Often, I feel like I’m not entirely inside myself, like I’ve fallen out of my body and haven’t quite slotted back in right. It’s like there’s a satellite delay between my body and my senses, like having a fever but, most days, without the cold sweats and the nausea. It’s surreal and a bit frightening, and when it happens it’s often accompanied by a little shock, like when something makes you jump. I used to pay good money to feel like that of an evening. I miss having the choice.
But it’s not every day. Some days I can walk and grip and find things funny. And there are a lot of things I can remember, too. Most days I can think of my own name, which comes up more often than you’d guess if you’ve never had to write it on your hand in biro.
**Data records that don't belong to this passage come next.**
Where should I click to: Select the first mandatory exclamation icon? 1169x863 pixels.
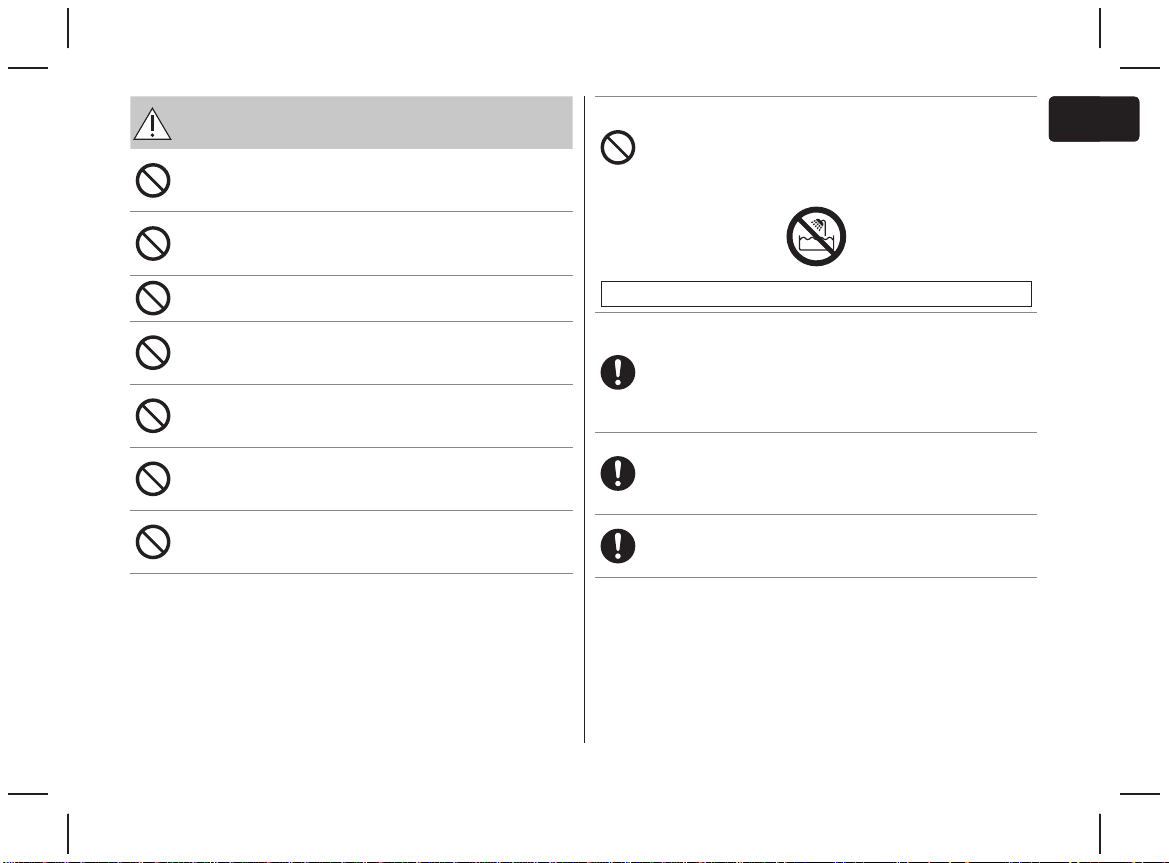pyautogui.click(x=618, y=373)
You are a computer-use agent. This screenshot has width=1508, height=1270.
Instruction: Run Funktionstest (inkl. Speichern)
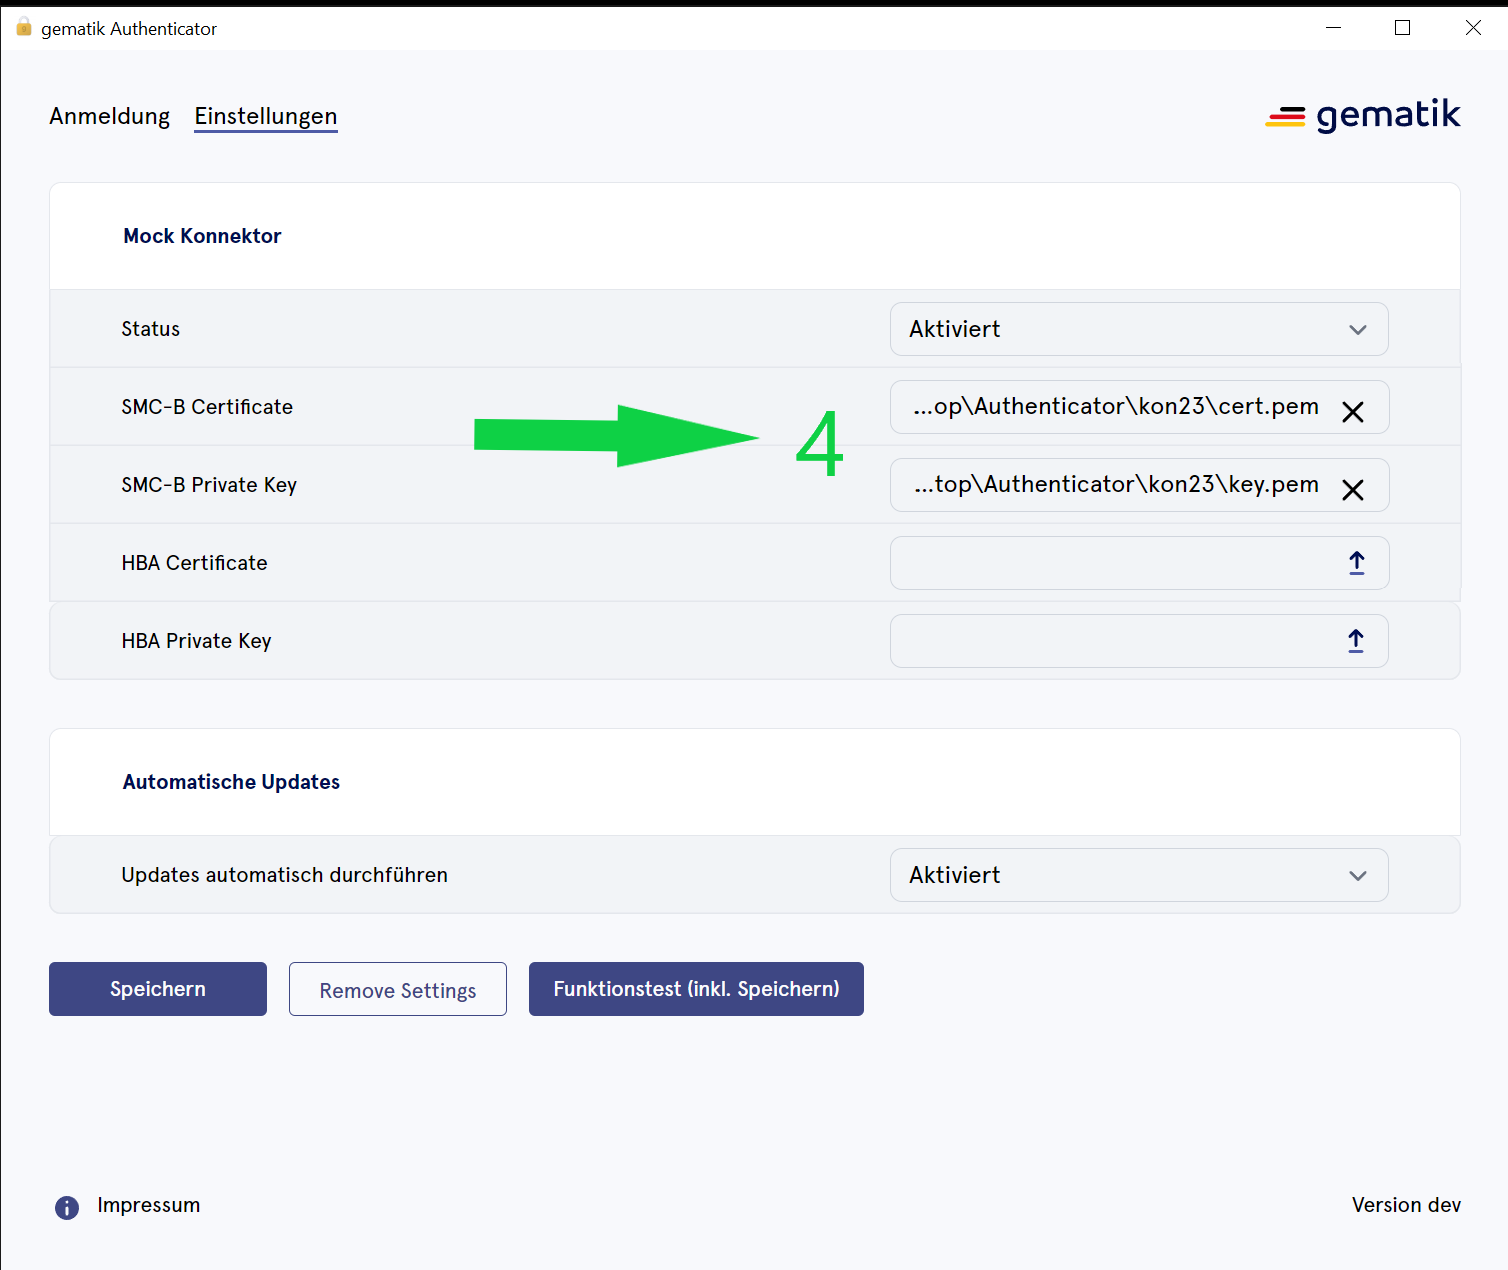coord(696,990)
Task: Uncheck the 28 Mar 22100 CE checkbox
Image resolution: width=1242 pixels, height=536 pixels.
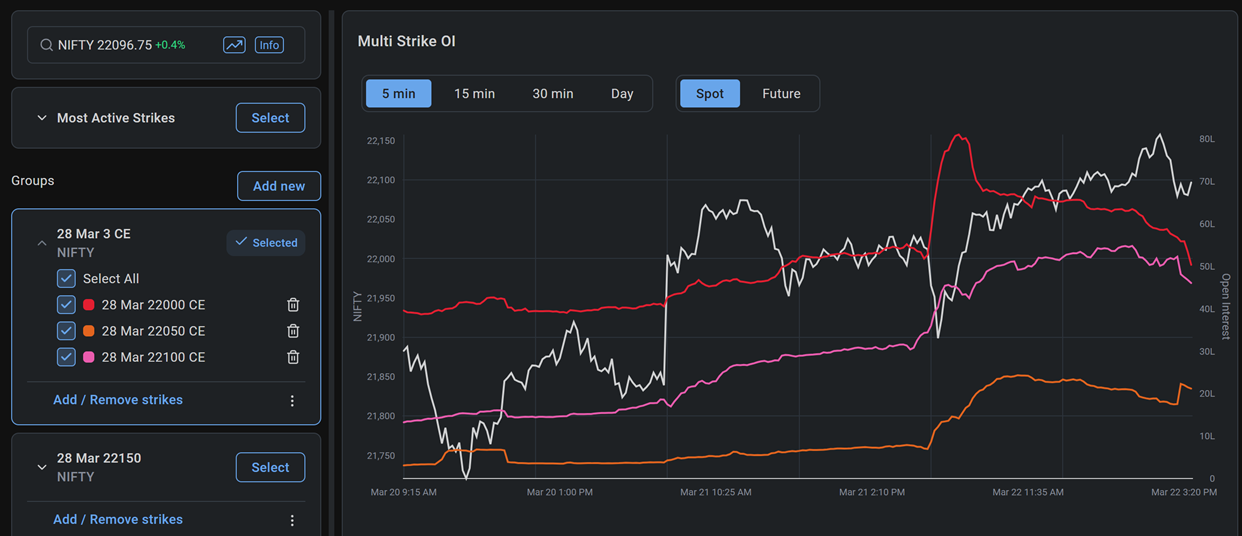Action: coord(66,357)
I can remember liking broccoli, which makes me gag on sight now.
I can remember my wedding day, looking at my ridiculous cake of a dress in the mirror and wondering how I’d ever let him talk me into it. I can remember holding my decree absolute in my hands and trembling under the sudden weight of my freedom.
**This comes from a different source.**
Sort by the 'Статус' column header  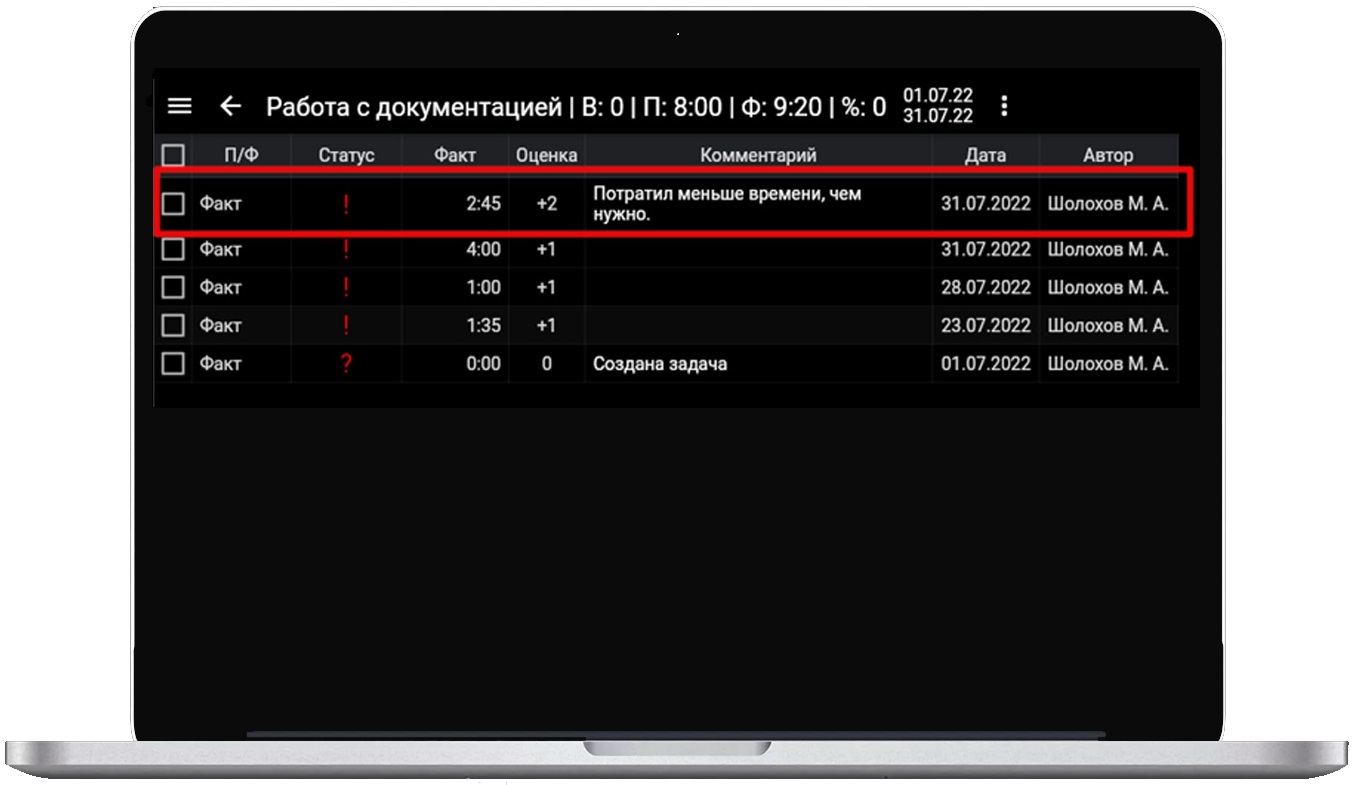click(346, 155)
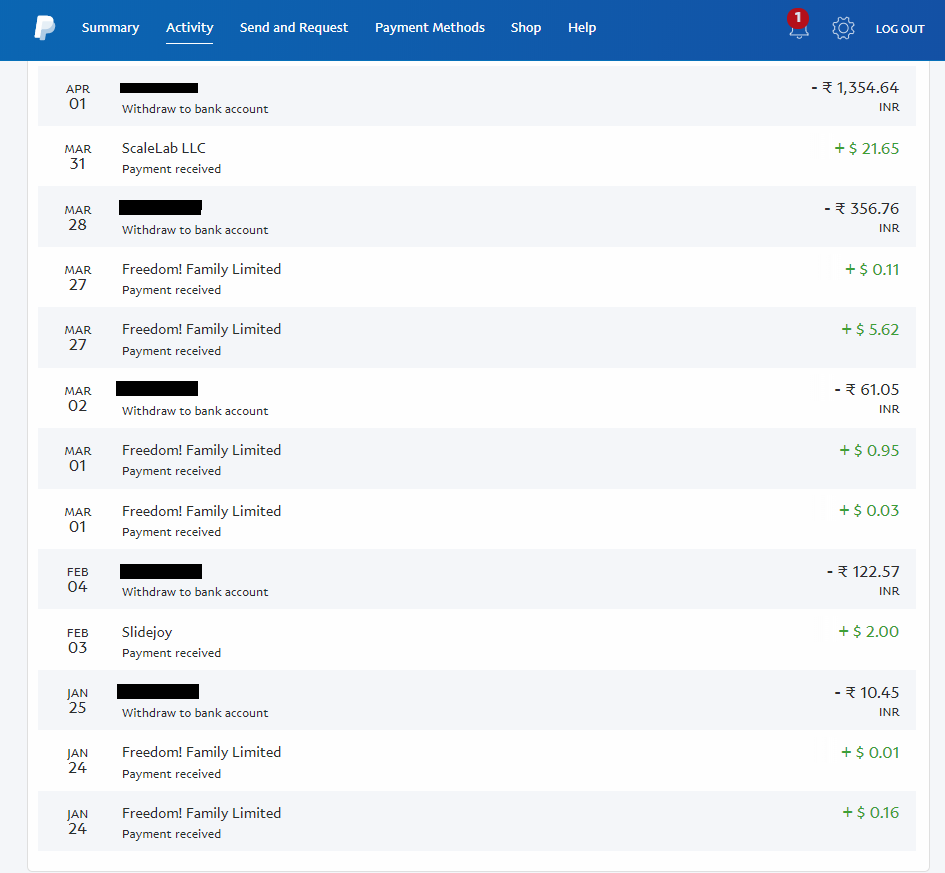
Task: Open Freedom! Family Limited $0.95 payment
Action: [477, 458]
I can remember sunshine and walks in the park, watching other people’s children hurtle down the slide and boing around on those spring-mounted wooden horses, and wishing not to be among the throng of parents standing by with pride or impatience or overprotective anxiet
y or idle indifference, but to dare to come back when they’d all gone home and play on the rides myself.
I can remember our family Keycamp holiday in France, a hundred degrees, me at eight chaining Calippos in my minibikini, my sister, Reena, at thirteen head-to-toe in black and wincing through cups of bitter coffee, trying to impress the pool boy with the 750 Suzuki. I can remember him offering her a ride to the beach on the pillion seat, and Dad’s face turning from brown to purple at the very idea. I can remember the sirens blaring past the caravan site when he roared off on it alone and died under a farm truck.
I can remember my first day at school, screaming for my mum while the other kids stared at me blankly, and I can remember my last day, laughing off my A-level results and wondering how I was going to break the news at home.
I can remember all of my first days as a police officer: my first day of training, my first as a probationer on the beat, my first dead body, my first arrest of a blushing teenage shoplifter who didn’t run, struggle or even argue but just sat sadly in the back of the car, crying over the trouble he was in. I can remember my first day as a detective, my first incident room, my first postmortem. And, clearest of all, I can remember the first time I knew I was going to die.
* * *
It was 10:25, Tuesday morning, nine weeks ago. Twenty-six degrees C and pouring with rain. I was standing in the car park behind the constabulary’s headquarters, watching it bounce off the tarmac and soak through the canvas of my shoes. I was wearing a twenty-year-old pac-a-mac from The Gap, which in the heat was keeping me as wet inside my clothes as out. I was confused.